To me it feels like shareholders that are only interested in accumulating shares at the expense of their own company
This is the money quote. 100% agreed here.
The interesting thing I was realizing though in my discussion with @tcpolymath was that the % stake is by default decreasing over time, and it may be why they have this mentality, not sure.
Concerning 1a1v, I only think it's an interesting setup that is more directly tied to engagement value of post, but it does raise concerns about what value staking has. Your idea seems interesting, I'll have to ponder about it a bit... Thanks for the reference!
Except Steem is a currency, not an ownership token. There are no investors and no company in that sense. Every investment here, every company here, is an individual, independent account or collection of accounts investing in itself with Steem. Nobody except Steem Inc.'s ownership is investing in Steem, and even they're a little fuzzy about it. Absolutely none of us have any fiduciary responsibility to Steem, if it could even be identified as an entity.
Self-voting in that sense is a choice to reinvest in your own company rather than spending that money on marketing. Maybe that last comparison is stretching the metaphor a little, but outgoing votes are actually way better marketing than any number of posts bought into Trending. The vote-buy-as-promotion thing is pretty much a myth.
But there's a weird thing about having Vests as our core resource where reinvesting in them now can boost our marketing budget later. So I see a huge distinction between self-voting to power up and support later plans, and self-voting to cash out.
Shareholders vote on the direction of the company, and analogously, we as participants on the Steem blockchain vote in ways that influence the currency/platform (stretching a bit).
It's an interesting way to look at self voting, but if one is already giving out going votes and networking, is there a need to self vote given that others will likely reciprocate?
Though I would certainly prefer a self voter that gives back to the community than one that is just sitting on one's own throne, that's for sure.
This is a very good point, it's certainly better. But I do think that promoting to trending as exposure still works. It's something I have been thinking about recently... Instead of what we see on trending, is it worth pooling resources to send what we would like to see up there?

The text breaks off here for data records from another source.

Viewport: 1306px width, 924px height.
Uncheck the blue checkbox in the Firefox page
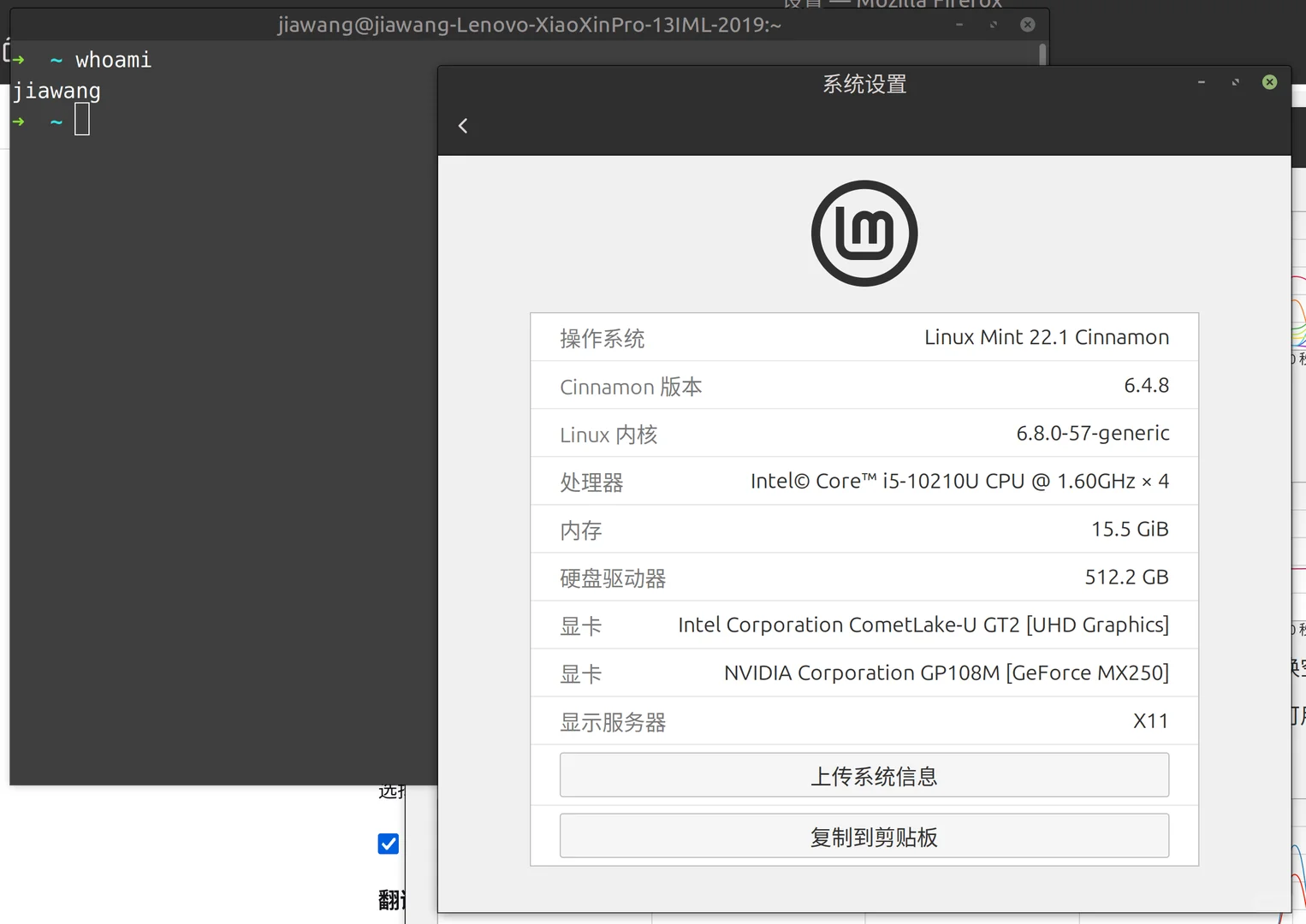tap(388, 844)
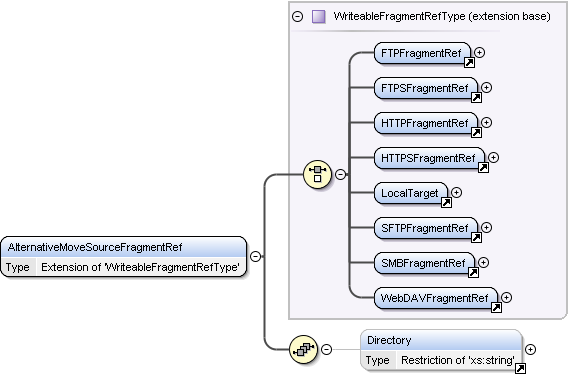Click the reference arrow icon on Directory
585x375 pixels.
(x=520, y=368)
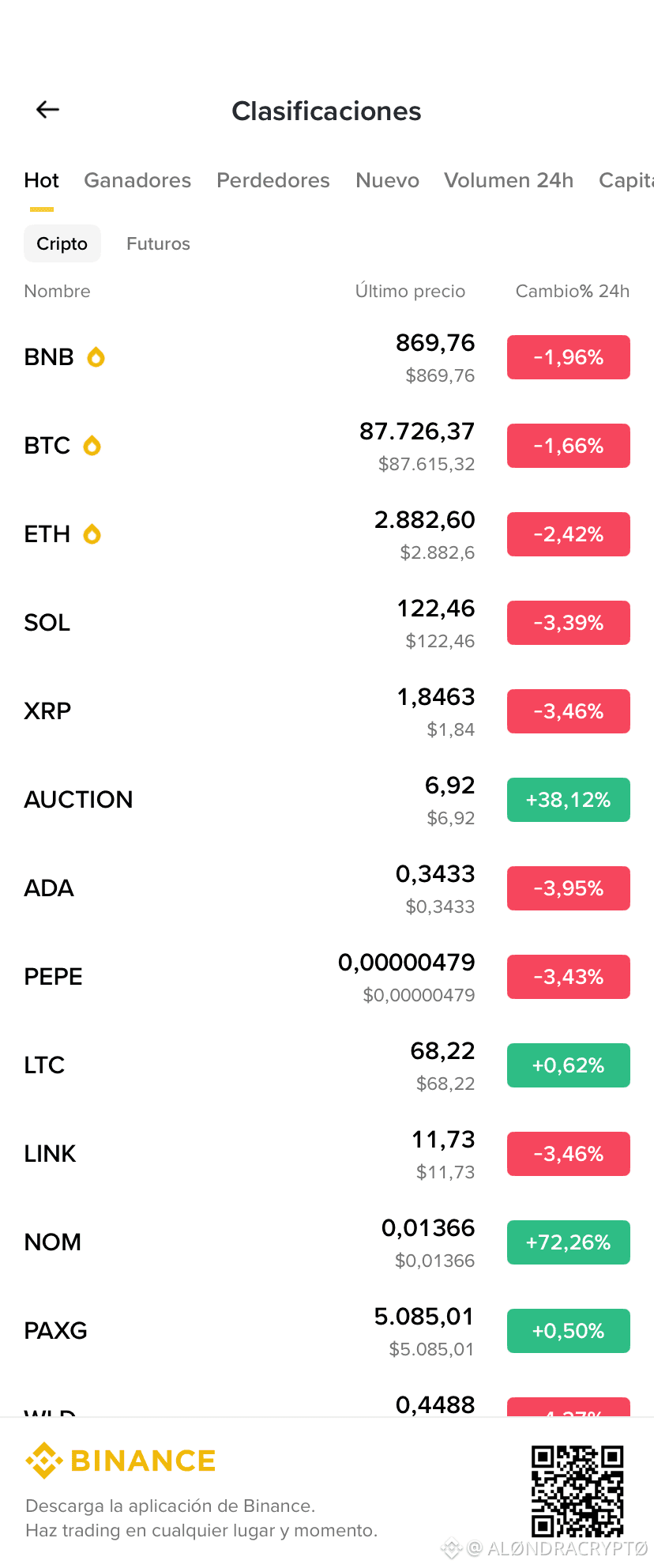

At the moment there's still the timing issue which makes a self-vote more powerful since it comes quicker. If HF20 does away with that I plan to stop voting on my own posts. I'll still buy votes as long as it's a more efficient way of getting SP than powering up, though.
My feeling is that optimal Trending strategy involves either ignoring it or trying to replace it with a better concept. Ignoring it is optimal strategy on every other platform, so it seems like it should be here, too.